Second, there is a bit of noise in the results. For example, the Precision results for Visit Summaries starts at 100%, then decreases to 94% when more training documents are added, and then climbs back to 99%. The Holdout Set is the same for each of these results, so the the variation in results must arise from the changes in the Training Set. The issue is that Low Shot Learning is a very tight model, and small variations in Training Data lead to small variations in results. However, these disappear as the Training Set increases beyond just 2–5 documents.

Detail on Low Shot Learning Results for Four Document Sets

Third, as the Average results show very clearly, adding training documents improves Recall in the GLYNT system. Not much tradeoff between Precision and Recall is possible, thus, parameter tuning in attempt to balance Precision and Recall for maximum F1 score is unnecessary. This was an unexpected result given that parameter tuning is a product feature built into GLYNT. However, it has not been needed since the implementation of Low Shot Learning.

Fourth, the synthetic document sets and the utility bill document sets achieved remarkably similar performance results. Real-world documents have more varied layouts, poor quality document scans, and so on. There are a number of reasons to expect clean synthetic documents to perform better than their messier real world counterparts. Yet, the results indicate that with a just handful of documents, training is excellent. At 10 documents in the training set, the real world documents are at or above 95% in both Precision and Recall, and with F1 scores only 2–3 points below the F1 scores of the synthetic documents.
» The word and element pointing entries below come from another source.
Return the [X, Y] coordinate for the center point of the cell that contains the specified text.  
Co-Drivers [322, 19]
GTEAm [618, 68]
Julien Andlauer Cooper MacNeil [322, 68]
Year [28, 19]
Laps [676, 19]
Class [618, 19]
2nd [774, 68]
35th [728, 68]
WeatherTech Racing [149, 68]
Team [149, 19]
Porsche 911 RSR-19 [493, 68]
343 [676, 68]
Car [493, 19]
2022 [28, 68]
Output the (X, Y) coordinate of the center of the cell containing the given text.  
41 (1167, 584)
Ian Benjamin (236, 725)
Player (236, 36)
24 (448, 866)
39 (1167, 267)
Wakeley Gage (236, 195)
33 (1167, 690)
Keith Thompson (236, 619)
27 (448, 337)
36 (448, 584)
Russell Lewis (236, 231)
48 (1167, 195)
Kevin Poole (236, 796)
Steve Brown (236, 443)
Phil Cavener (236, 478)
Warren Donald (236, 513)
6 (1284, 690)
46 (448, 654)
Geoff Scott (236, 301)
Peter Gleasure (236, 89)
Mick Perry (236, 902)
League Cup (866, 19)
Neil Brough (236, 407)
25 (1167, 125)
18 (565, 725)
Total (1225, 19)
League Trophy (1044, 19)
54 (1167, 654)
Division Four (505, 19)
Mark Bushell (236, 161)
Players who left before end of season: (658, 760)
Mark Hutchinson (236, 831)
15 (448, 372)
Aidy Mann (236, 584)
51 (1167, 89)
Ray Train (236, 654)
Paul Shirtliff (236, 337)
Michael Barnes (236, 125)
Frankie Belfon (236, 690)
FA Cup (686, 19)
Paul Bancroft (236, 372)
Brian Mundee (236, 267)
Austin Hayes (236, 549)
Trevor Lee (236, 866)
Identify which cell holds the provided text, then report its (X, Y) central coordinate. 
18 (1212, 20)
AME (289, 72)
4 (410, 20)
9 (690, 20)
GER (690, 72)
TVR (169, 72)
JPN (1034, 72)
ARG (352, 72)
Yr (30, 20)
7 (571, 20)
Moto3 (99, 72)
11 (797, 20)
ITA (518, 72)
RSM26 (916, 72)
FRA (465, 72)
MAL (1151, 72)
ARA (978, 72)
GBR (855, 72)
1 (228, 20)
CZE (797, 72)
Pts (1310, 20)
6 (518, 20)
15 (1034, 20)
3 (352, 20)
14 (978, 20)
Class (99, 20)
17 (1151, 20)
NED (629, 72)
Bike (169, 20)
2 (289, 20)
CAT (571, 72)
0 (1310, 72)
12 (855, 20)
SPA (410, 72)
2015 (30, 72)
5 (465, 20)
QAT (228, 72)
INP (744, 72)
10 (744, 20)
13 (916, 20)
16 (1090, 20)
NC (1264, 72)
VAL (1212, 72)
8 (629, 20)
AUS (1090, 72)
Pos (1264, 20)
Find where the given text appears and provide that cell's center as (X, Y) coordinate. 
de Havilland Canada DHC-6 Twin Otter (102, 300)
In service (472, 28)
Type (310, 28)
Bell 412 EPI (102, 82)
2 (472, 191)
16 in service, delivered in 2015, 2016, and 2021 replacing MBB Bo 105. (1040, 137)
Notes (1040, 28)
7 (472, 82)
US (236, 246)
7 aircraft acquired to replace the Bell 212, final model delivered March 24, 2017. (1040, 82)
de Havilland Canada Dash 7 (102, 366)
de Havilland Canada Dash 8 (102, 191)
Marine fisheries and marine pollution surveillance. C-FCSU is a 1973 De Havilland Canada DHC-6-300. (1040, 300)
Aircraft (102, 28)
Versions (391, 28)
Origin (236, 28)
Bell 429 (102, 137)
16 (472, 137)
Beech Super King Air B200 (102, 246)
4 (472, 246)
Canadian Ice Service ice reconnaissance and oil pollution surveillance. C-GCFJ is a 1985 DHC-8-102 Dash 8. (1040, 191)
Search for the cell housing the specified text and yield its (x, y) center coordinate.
Fifth, GLYNT with Low Shot Learning is incredibly powerful and dominates other machine learning solutions. Compare GLYNT’s performance and required training data sets with these data from other machine learning solutions for document classification and data extraction:

Dropbox: 87% accuracy after training on more than 300,000 invoices Cloudscan: 84% accuracy after training on more than 326,000 invoices Jatana.ai: 85% accuracy after training on more than 14,000 documents GLYNT: 98% accuracy after training on less than 10 documents

Finally, observe that the graph shown at the start of this article shows the results for the F1 score. Typically machine learning results are displayed in terms of Precision only. But the precision results for GLYNT with Low Shot Learning start high and stay that way. Without context they are confusing. So, we are presenting the F1 score in graphs. GLYNT’s overall performance matches or exceeds that of other machine learning and OCR systems, yet during the coming months we’ll be focusing on improving Recall. Our goal is make GLYNT’s F1 score results also difficult to interpret!

Conclusion

Every industry has treasure troves of data trapped in pdfs, scans and faxes. Liberating this data improves analytics and increases operational efficiency. GLYNT with Low Shot Learning makes the extraction of unstructured data faster, better and cheaper than ever before.

AI is a fast-moving industry, and GLYNT has a key role to play, the liberation of unstructured data. Imagine a world in which the data-hungry applications — such as AI for security, marketing or operations — also used Low Shot Learning. ”Low Shot Squared” is quite the accelerant, dramatically changing how quickly AI tools could be tested and deployed. Liberating trapped data with GLYNT is the first step.